(Items listed in a dataset)

■ ■ ■

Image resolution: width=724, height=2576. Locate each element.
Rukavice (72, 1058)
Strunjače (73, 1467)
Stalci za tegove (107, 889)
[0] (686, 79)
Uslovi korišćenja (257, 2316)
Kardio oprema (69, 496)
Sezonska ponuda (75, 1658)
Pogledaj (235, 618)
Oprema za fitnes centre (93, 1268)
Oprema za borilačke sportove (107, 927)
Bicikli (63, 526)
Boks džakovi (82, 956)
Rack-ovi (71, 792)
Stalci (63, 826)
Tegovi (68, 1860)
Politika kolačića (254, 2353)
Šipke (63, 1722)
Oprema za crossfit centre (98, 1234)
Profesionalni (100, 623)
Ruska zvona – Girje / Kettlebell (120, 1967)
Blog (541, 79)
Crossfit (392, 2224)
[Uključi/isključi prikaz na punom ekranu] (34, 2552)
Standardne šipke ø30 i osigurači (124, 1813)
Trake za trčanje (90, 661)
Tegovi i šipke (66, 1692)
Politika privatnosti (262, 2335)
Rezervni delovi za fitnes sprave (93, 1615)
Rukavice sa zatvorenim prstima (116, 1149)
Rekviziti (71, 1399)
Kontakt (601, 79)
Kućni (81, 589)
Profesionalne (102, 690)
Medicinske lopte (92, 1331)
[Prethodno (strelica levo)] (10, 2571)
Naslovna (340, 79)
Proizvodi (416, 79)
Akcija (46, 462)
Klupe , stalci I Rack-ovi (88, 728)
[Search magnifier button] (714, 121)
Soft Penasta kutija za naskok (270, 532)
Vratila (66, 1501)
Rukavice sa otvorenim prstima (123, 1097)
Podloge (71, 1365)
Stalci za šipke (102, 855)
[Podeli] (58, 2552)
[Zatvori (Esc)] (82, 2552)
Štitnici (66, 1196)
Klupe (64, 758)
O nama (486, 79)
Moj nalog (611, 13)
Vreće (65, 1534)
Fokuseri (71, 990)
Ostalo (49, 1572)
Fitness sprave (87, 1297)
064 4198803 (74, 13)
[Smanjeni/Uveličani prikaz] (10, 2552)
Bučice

■ ■ ■

ABOUT THIS TASK =
In the entries above, find the line containing "Vratila (66, 1501)". Set down that line and every line after it through the last one, exactly and alone.

ANSWER BELOW =
Vratila (66, 1501)
Rukavice sa otvorenim prstima (123, 1097)
Podloge (71, 1365)
Stalci za šipke (102, 855)
[Podeli] (58, 2552)
[Zatvori (Esc)] (82, 2552)
Štitnici (66, 1196)
Klupe (64, 758)
O nama (486, 79)
Moj nalog (611, 13)
Vreće (65, 1534)
Fokuseri (71, 990)
Ostalo (49, 1572)
Fitness sprave (87, 1297)
064 4198803 (74, 13)
[Smanjeni/Uveličani prikaz] (10, 2552)
Bučice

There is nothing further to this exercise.